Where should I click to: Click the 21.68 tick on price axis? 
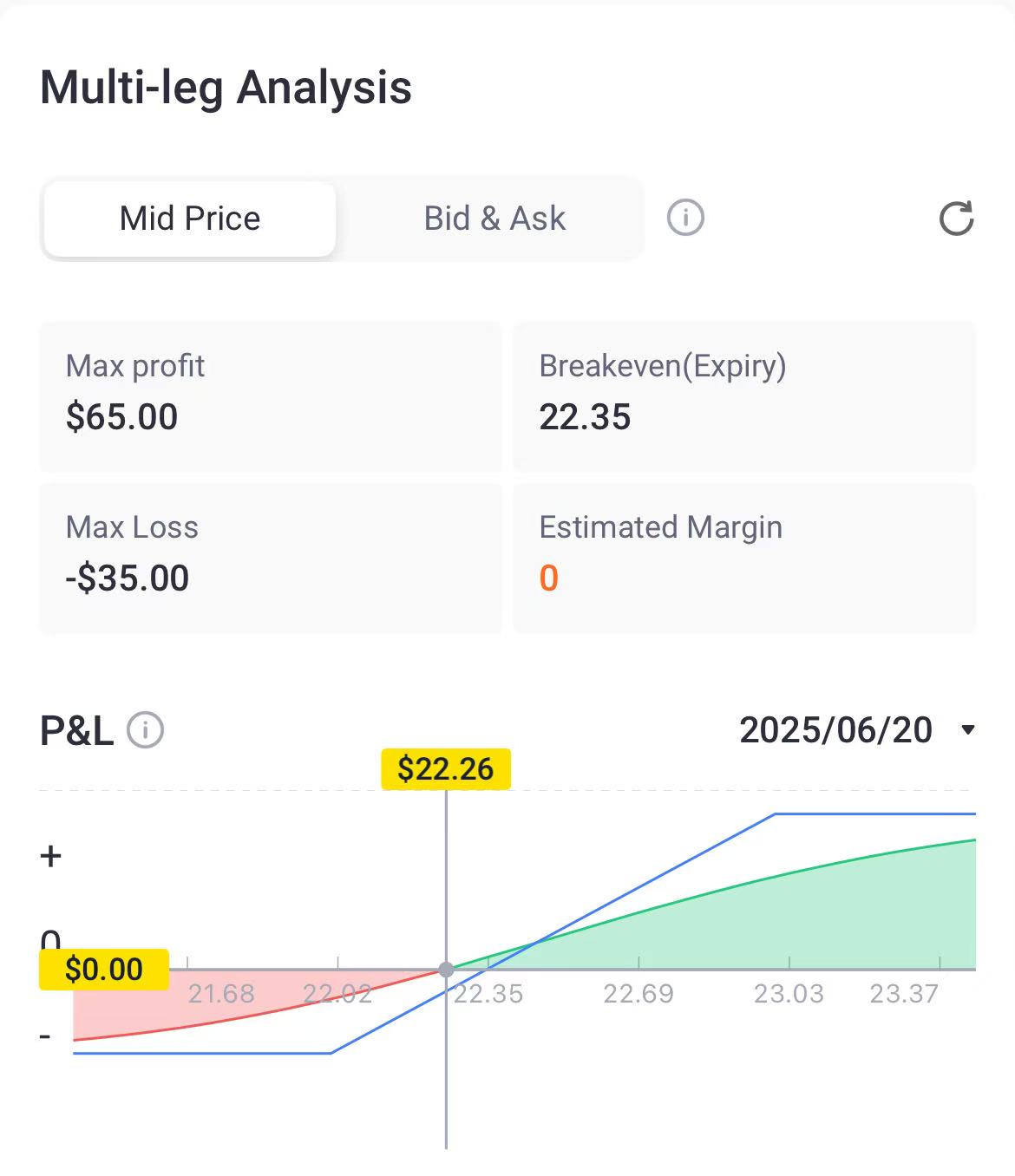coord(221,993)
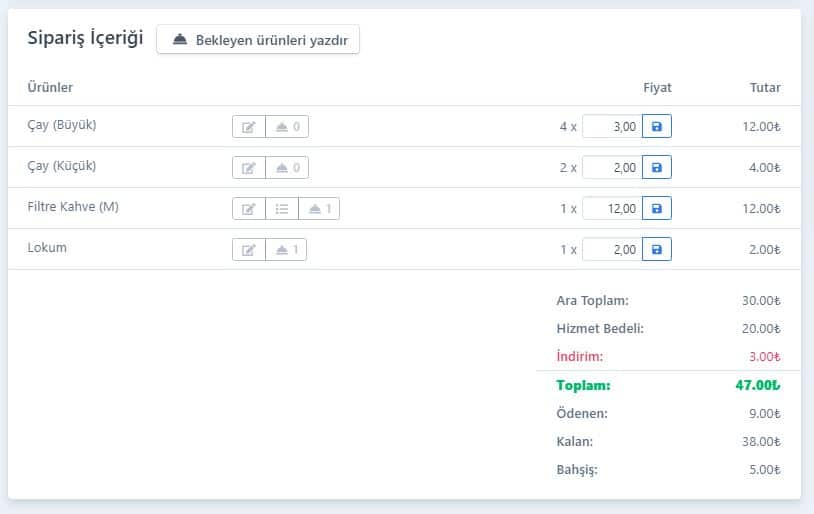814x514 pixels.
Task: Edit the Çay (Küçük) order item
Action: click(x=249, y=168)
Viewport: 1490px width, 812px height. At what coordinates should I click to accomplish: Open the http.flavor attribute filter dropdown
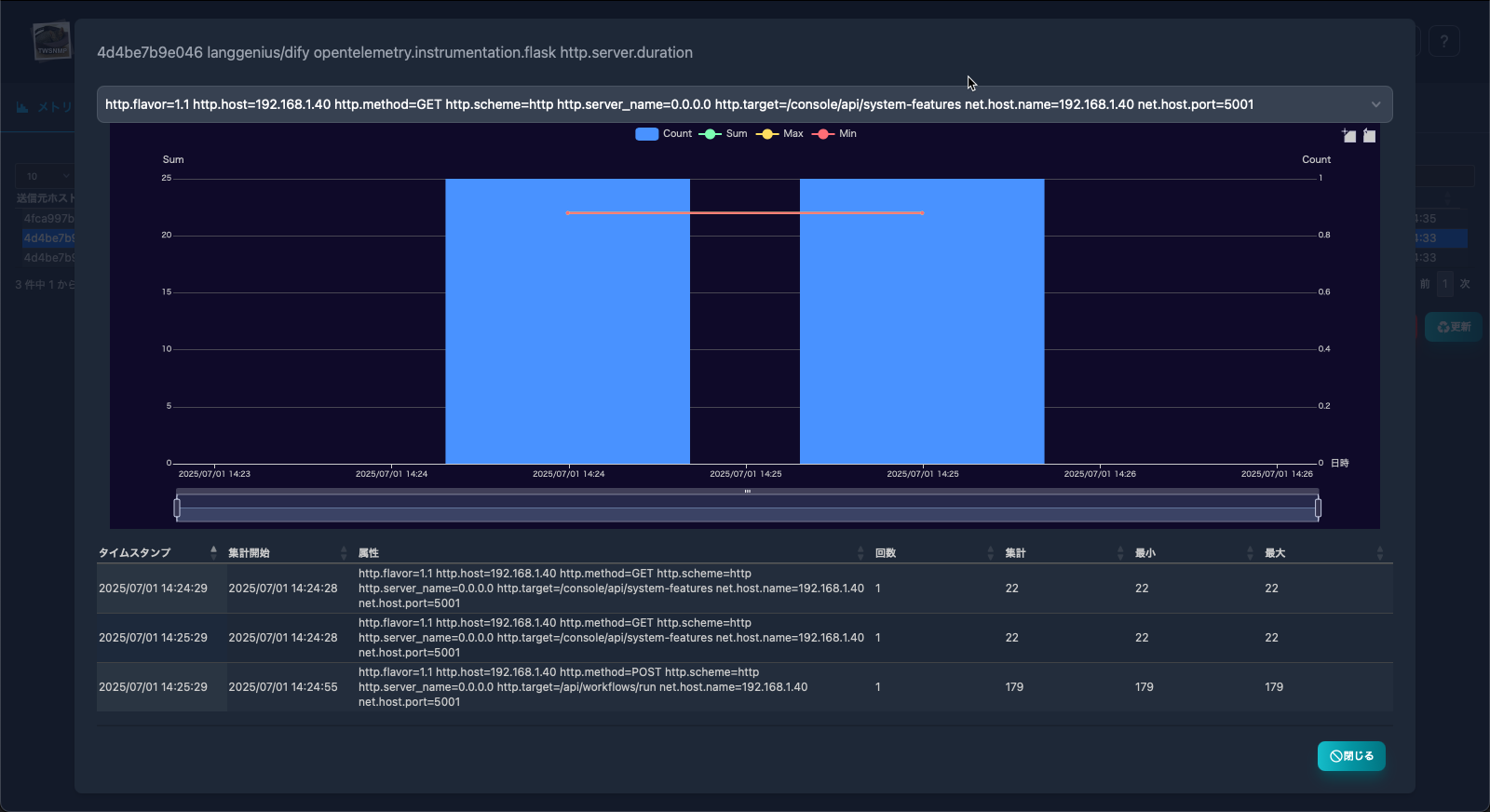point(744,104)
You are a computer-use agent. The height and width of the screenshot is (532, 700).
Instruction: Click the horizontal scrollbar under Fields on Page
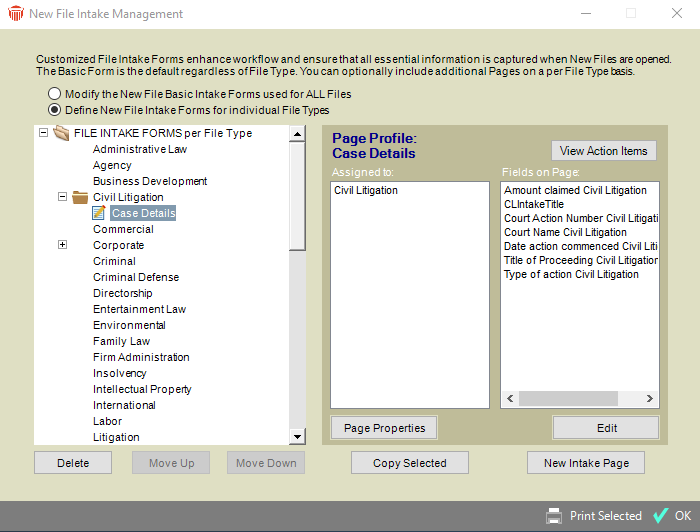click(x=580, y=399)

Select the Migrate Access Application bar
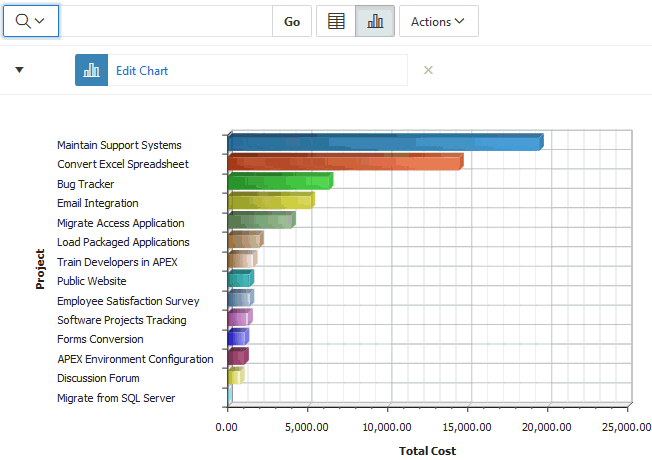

Requirement - Please retype the material in full, exactly as it reads, apart from the images.

Finished exercise -
Where should I click to: Click the 21.68 tick on price axis? 
coord(221,993)
814x514 pixels.
Task: Edit the Çay (Küçük) order item
Action: click(x=249, y=168)
Viewport: 1490px width, 812px height. At what coordinates should I click to accomplish: Open the http.flavor attribute filter dropdown
point(744,104)
You are a computer-use agent. The height and width of the screenshot is (532, 700).
Instruction: Click the horizontal scrollbar under Fields on Page
click(x=580, y=399)

Select the Migrate Access Application bar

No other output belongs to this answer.